Healing Through the Dark Emotions: The Wisdom of Grief, Fear, and Despair by Miriam Greenspan









PART FIVE



Look for the context of your despair in the larger world around you: in relation to your family, your community, your society, the earth. 



Be aware of the difference between contextualization and blaming.



Try accepting how you feel without condemning yourself.



Ask questions of your despair: what do you want of me? What are you asking of me?



Fear arises in any situation where there is a threat of loss or harm to body, mind, and spirit.



It’s not fear but avoiding fear that leads to phobias. Because we are scared to feel fear, we avoid what triggers it. It’s the avoidance that locks the phobia in place.



It’s not the fear that stops you. It’s the fear of feeling the fear that stops you.




Acting out is about skipping a step in awareness, moving from repressed, shamed emotion to an act that expresses unconscious feelings in behaviours that we don’t consciously connect to the emotion.




Violence is often a direct consequence of denied fear, fear acted on because the person has lost the ability to feel it authentically and mindfully, and to express it without shame.

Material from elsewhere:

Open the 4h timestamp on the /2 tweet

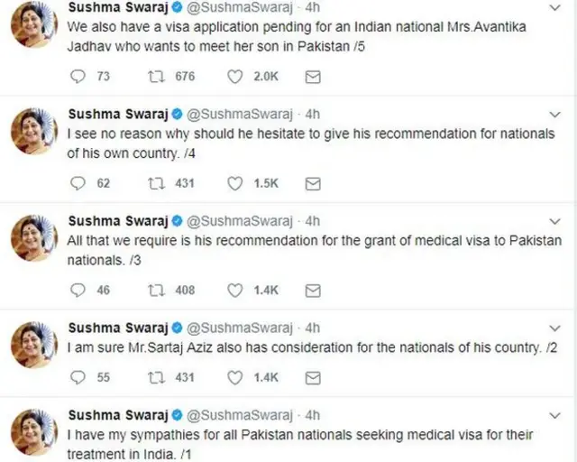tap(313, 327)
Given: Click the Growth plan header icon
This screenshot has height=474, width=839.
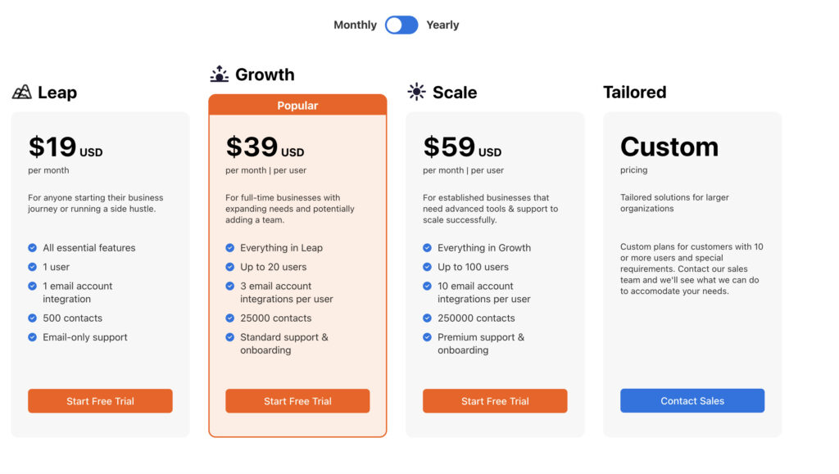Looking at the screenshot, I should pyautogui.click(x=219, y=74).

People act out because they are afraid to feel, afraid to speak, afraid of their fear.



Being aware of fear makes you stronger than pretending you don’t feel it.

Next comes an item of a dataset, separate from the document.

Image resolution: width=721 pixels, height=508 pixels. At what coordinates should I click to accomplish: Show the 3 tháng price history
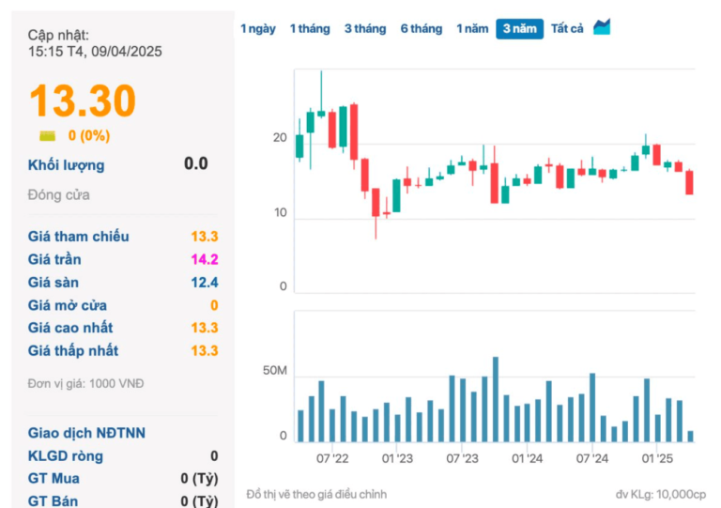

Giving voice to fear goes a long way when it’s most needed. It’s a crucial key to the transformation of fear to joy.




The heart heals itself when it’s open to pain.




Being with fear in a state of awareness in which we don’t avoid, cling to, try to fix, or even try to understand, but are simply present: this is the precondition that makes the alchemy of fear possible.





When we master the way of non-action, we hear what fear is asking of us.